Open andreaswittig opened 1 year ago
+1 for this feature
(some documentation of best practices on manual scale up process would be nice too)
Based on several days of working with the three services, one can do an HA and auto-scaling configuration out of the box if one sets AutoScaling
to true, and sets the DesiredCount
, MaxCapacity
, and MinCapacity
. The only service that doesn't scale well is the sidekiq service. According to this page https://docs.joinmastodon.org/admin/scaling/#sidekiq, you can have multiple sidekiq services on different queues, except for the scheduler queue. There can only be one of those. My fork has a few of these changes already in the istoleyourpw-deploy
branch: https://github.com/compuguy/mastodon-on-aws
Edit: Came across this article (https://nora.codes/post/scaling-mastodon-in-the-face-of-an-exodus/), it explains how to split up the sidekiq tasks.
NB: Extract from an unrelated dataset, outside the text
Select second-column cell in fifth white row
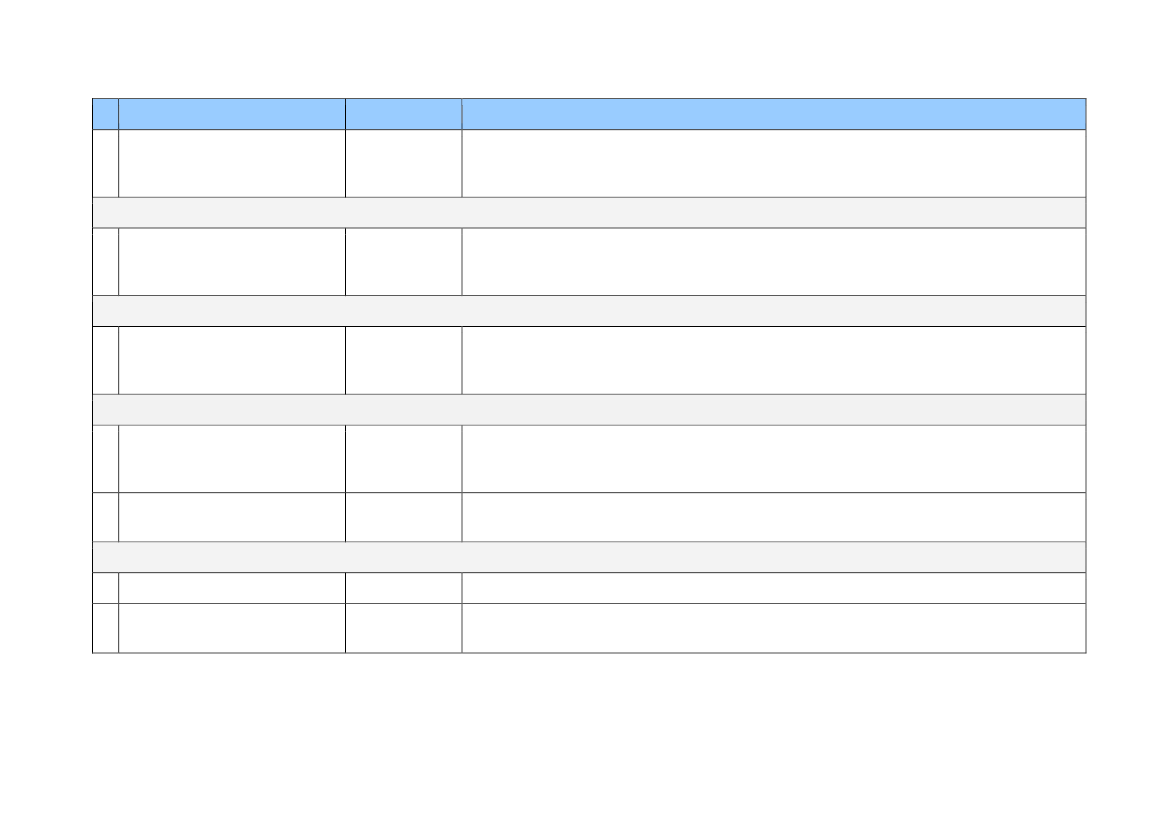 pyautogui.click(x=231, y=517)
Can have multiple instances with the default, push, and pull
queues, and have one instance for mailer and scheduler.
My Sidekiq task is regularly pegging at 100% CPU utilization... definitely need some guidance on configuring scaling...
@scrappydog Same for us. I'm not sure if that is an issue. It likely doesn't matter if the background tasks utilize all resources as long as they finish withou much delay. For us, we see spikes to 100% but only for minutes. Do you see the same pattern?
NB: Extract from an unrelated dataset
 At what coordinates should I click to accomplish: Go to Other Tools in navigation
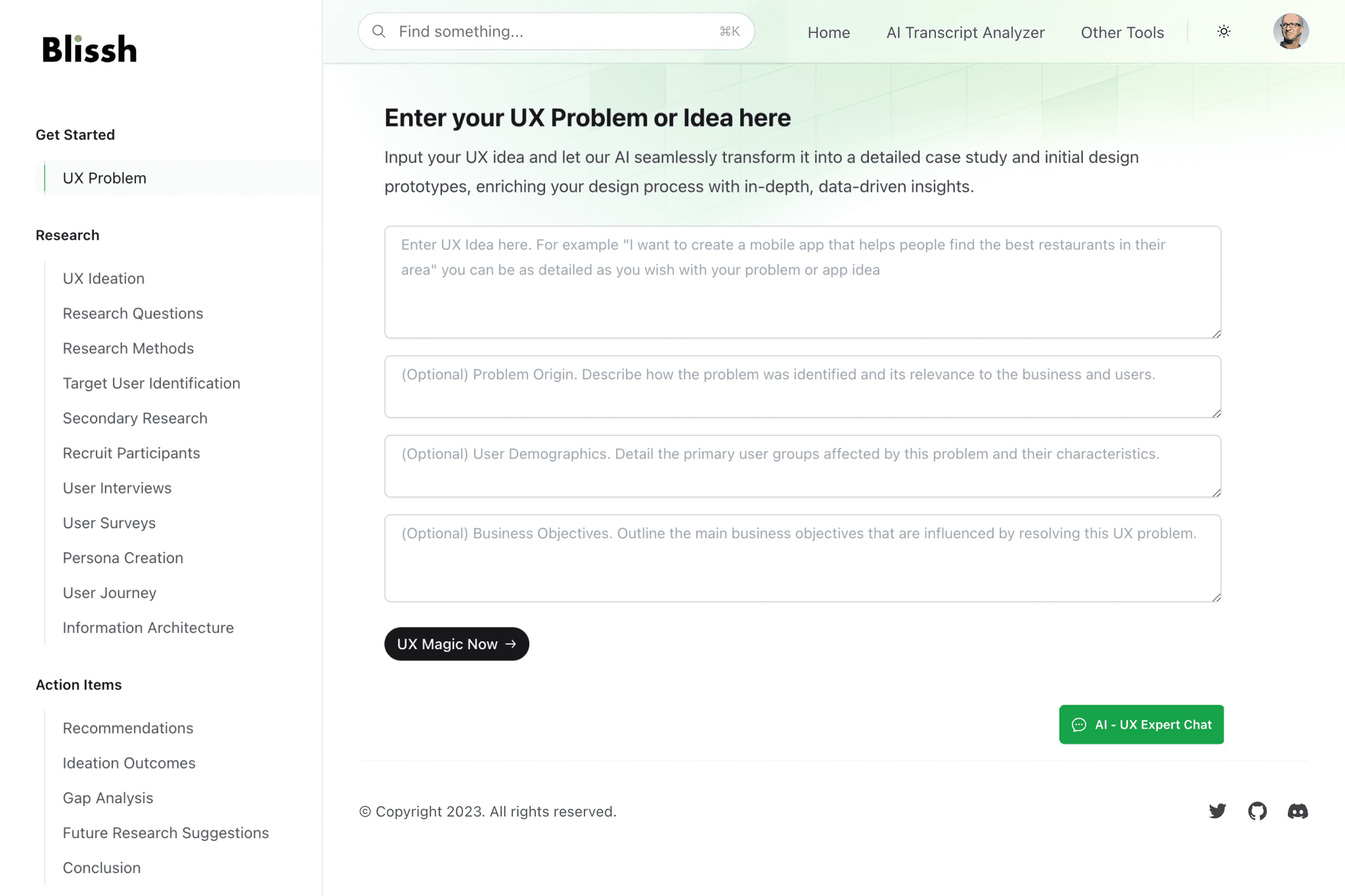tap(1122, 32)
That looks very similar to utilization on my instance.
My inner system admin really "wants" to add another task... but I agree as long as jobs are completing in a reasonable time it's not an immediate issue.
BUT we are running tiny instances for testing... we NEED a way to scale up... :-)
I bumped the CPU allocation up on the Sidekiq task to CPU .5 vCPU | Memory 3 GB...
This feels happier for now... but it doesn't address the real scalability question...
Upgraded about half way through this graph... definably a lot better!
I opened up #20 for sidekiq. This issue is about auto-scaling for web and streaming API.
Enabling auto-scaling is not the big deal here. What we need is a good metric to trigger scale out/in. And we need a test workload to test tis with. I have no idea how we can simulate mastodon load. If anyone here is reading this running an instance with enough users to benefit rom auto-scaling please let us know.
Just add a relay server and you will have CPU load in a minute.
I opened up #20 for sidekiq. This issue is about auto-scaling for web and streaming API.
Enabling auto-scaling is not the big deal here. What we need is a good metric to trigger scale out/in. And we need a test workload to test tis with. I have no idea how we can simulate mastodon load. If anyone here is reading this running an instance with enough users to benefit rom auto-scaling please let us know.
Yeah it's quite easy to autoscale the web and streaming API's. But for most people it's #20 that's more important since Sidekiq does most of the heavy lifting for Mastodon...
Evaluate and implement auto-scaling for ECS services web and streaming API.